* Task instructions:
Name every author credited in the TOPMELT snowmelt model excerpt below.

* Text excerpt:
*****
TOPMELT 1.0: A topography-based distribution function approach to snowmelt simulation for hydrological modelling at basin scale

Mattia Zaramella1, Marco Borga1, Davide Zoccatelli1, and Luca Carturan1,2 Mattia Zaramella et al.
  • 1Department of Land, Environment, Agriculture and Forestry, University of Padua, Padova, 35020, Italy
  • 2Department of Geosciences, University of Padua, Padova, 35131, Italy

Abstract. Enhanced temperature-index distributed models for snowpack simulation, incorporating air temperature and a term for clear sky potential solar radiation, are increasingly used to simulate the spatial variability of the snow water equivalent. This paper presents a new snowpack model (termed TOPMELT) which integrates an enhanced temperature index model into a lumped basin scale hydrological model by exploiting a statistical representation of the distribution of clear sky potential solar radiation. This is obtained by discretising the full spatial distribution of clear sky potential solar radiation into a number of radiation classes. The computation required to generate a spatially distributed water equivalent reduces to a single calculation for each radiation class. This turn into a potentially significant advantage when parameter sensitivity and uncertainty estimation procedures are carried out. The model includes a routine, which accounts for the variability of clear sky radiation distributions with time, ensuring a consistent temporal simulation of the snow mass balance. Thus, the model resembles a classical temperature-index model when only one radiation class for each elevation band is used, whereas it approximates a fully distributed model with increasing the number of the radiation classes (and correspondingly decreasing the area corresponding to each class). TOPMELT is applied over the Aurino basin at S. Giorgio, a 614 km\textsuperscript{2} catchment in the Upper Adige river basin (Eastern Alps, Italy) to examine the sensitivity of the snowpack model results to the temporal and spatial aggregation of the radiation fluxes.
*****
* Recorded information:
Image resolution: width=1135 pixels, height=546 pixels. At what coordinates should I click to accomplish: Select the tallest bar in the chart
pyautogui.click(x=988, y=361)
*****
* Task result:
Mattia Zaramella, Marco Borga, Davide Zoccatelli, Luca Carturan